Consterné, même le bureau exécutif du Freier Deutscher Gewerkschaftsbund (Confédération allemande libre des syndicats - FDGB) est forcé de constater en mai 1971, dans un rapport sur la situation : « Dans le district de Halle, d’importantes difficultés d’approvisionnement chez les détaillants (café, beurre, viande, industrie textile) font descendre le débat politique dans la rue. Alarmée, la population se rue sur ce qu’elle trouve, commence à faire des stocks. En novembre 1970, dans le district d’Erfurt, en particulier dans les secteurs de l’industrie des métaux et du textile…, des difficultés d’approvisionnement en meubles, chaussures, bas, articles de l’hygiène féminine, beurre, etc. ont débouché sur de sérieuses contestations.

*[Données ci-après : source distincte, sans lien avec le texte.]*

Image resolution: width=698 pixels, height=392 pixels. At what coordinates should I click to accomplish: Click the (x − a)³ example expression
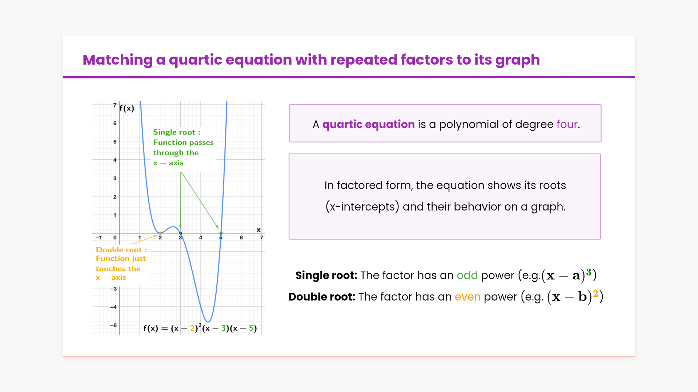[x=569, y=275]
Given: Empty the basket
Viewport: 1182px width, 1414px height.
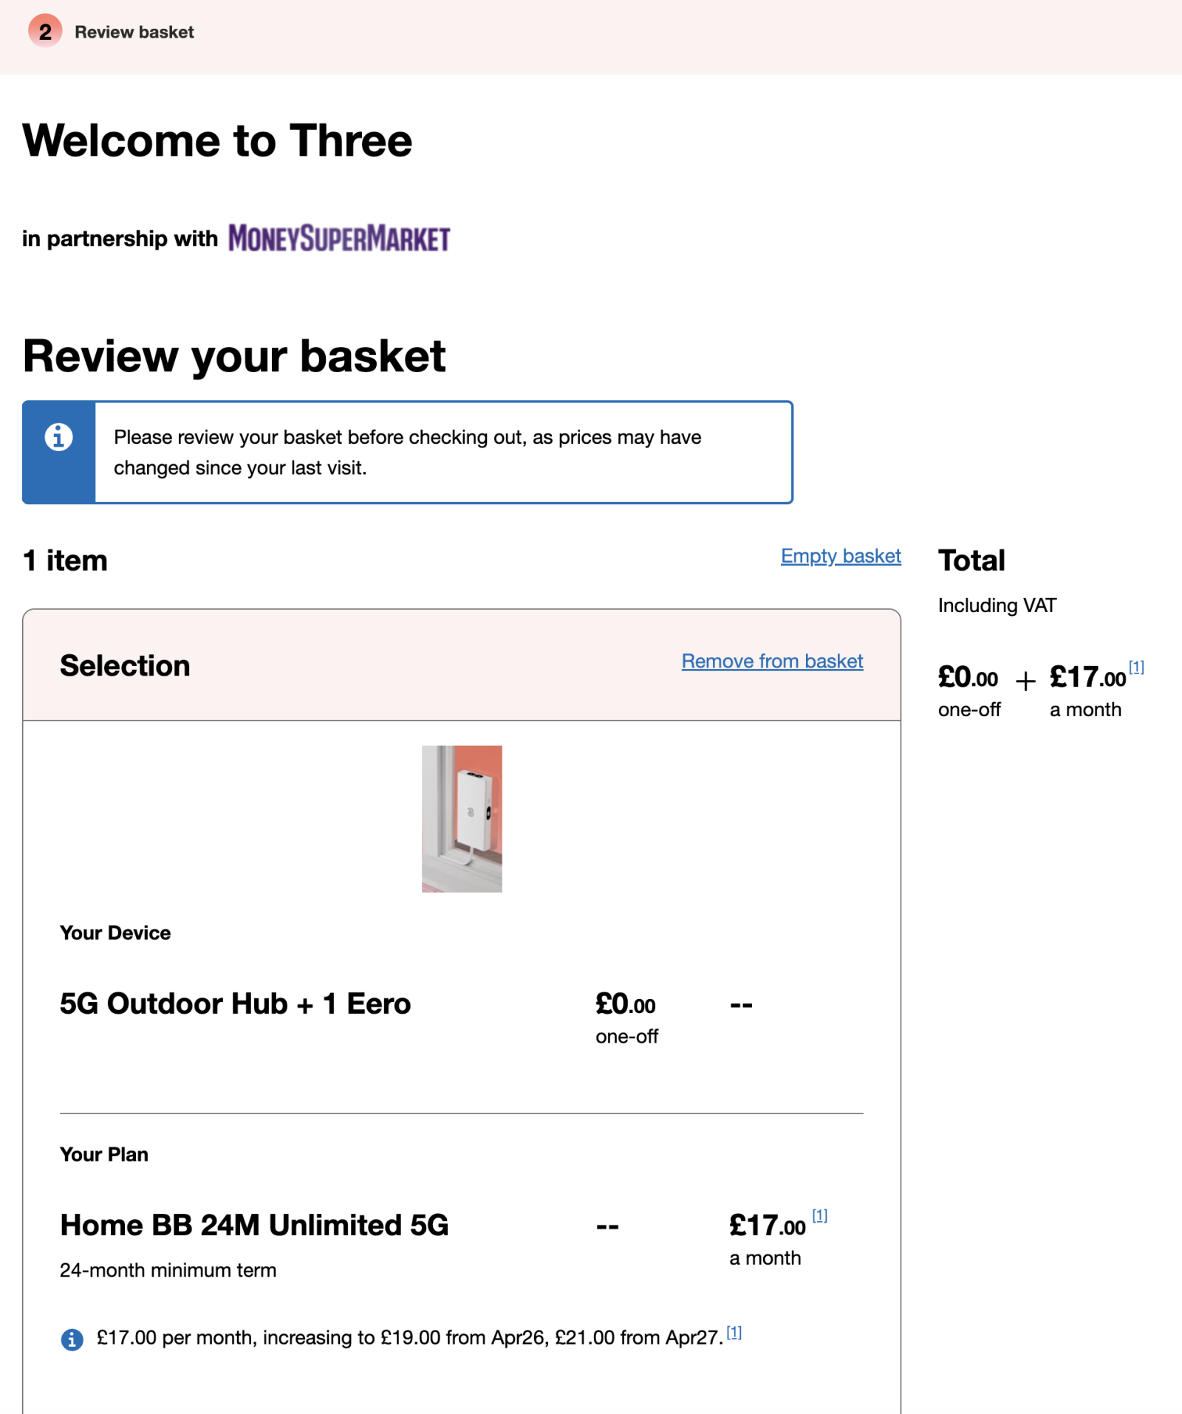Looking at the screenshot, I should coord(841,556).
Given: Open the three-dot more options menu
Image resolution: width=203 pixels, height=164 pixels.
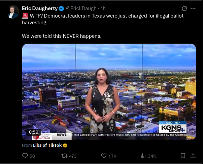Looking at the screenshot, I should (x=193, y=9).
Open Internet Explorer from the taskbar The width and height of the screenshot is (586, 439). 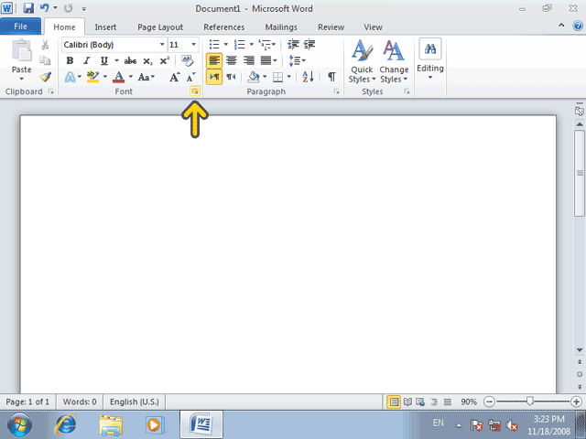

Dans le district de Schwerin…, à la suite de difficultés d’approvisionnement (textiles, viande, fruits exotiques, café), on entendait dire : nous avons tenu le coup jusqu’au 20e anniversaire de la RDA, maintenant c’est la fin du communisme… ».
Lorsqu’on apprenait qu’un magasin avait été livré quelque part, il fallait, si l’on voulait avoir une chance de trouver encore quelque chose, se dépêcher de faire la queue – parfois même pendant les heures de bureau. Certains biens de consommation n’arrivaient jamais dans les rayons, ils étaient vendus sous le comptoir, il fallait se baisser pour les prendre (de là le terme Bückware). En octobre 1982, Jürgen Nagel a photographié l’une des ces files qui ont forgé l’image de la RDA. On voit les gens attendre qu’un magasin, apparemment encore fermé, ouvre ses portes ; ceux qui ont pris place dans cette file sont surtout des femmes âgées mais on distingue aussi un homme encore assez jeune.
La défense du régime communiste
La RDA a toujours voulu donner d’elle-même l’image d’une nation pacifique, un havre de paix. Une paix qui, du point de vue de ses dirigeants, était menacée par un impérialisme occidental agressif. La défense était assurée par la Nationale Volksarmee (Armée nationale populaire – NVA) mais aussi par des unités paramilitaires, telles les « brigades combattantes de la classe ouvrière ». Ces dernières étaient composées de travailleurs et de travailleuses qui s’entraînaient, le week-end ou lors d’exercices, à « défendre, les armes à la main, les progrès accomplis par la patrie des ouvriers et des paysans ». Le 24 septembre, les brigades combattantes fêtent leur 35e anniversaire et défilent. La photographie de Jürgen Nagel montre la tribune d’honneur avec les dirigeants de l’Etat et du Parti sur la Karl-Marx-Allee, à Berlin-Est. Au dernier recensement, ces brigades comptaient près de 190 000 membres. Les dernières unités ont été démobilisées en mai 1990, donc avant la réunification des deux Allemagnes.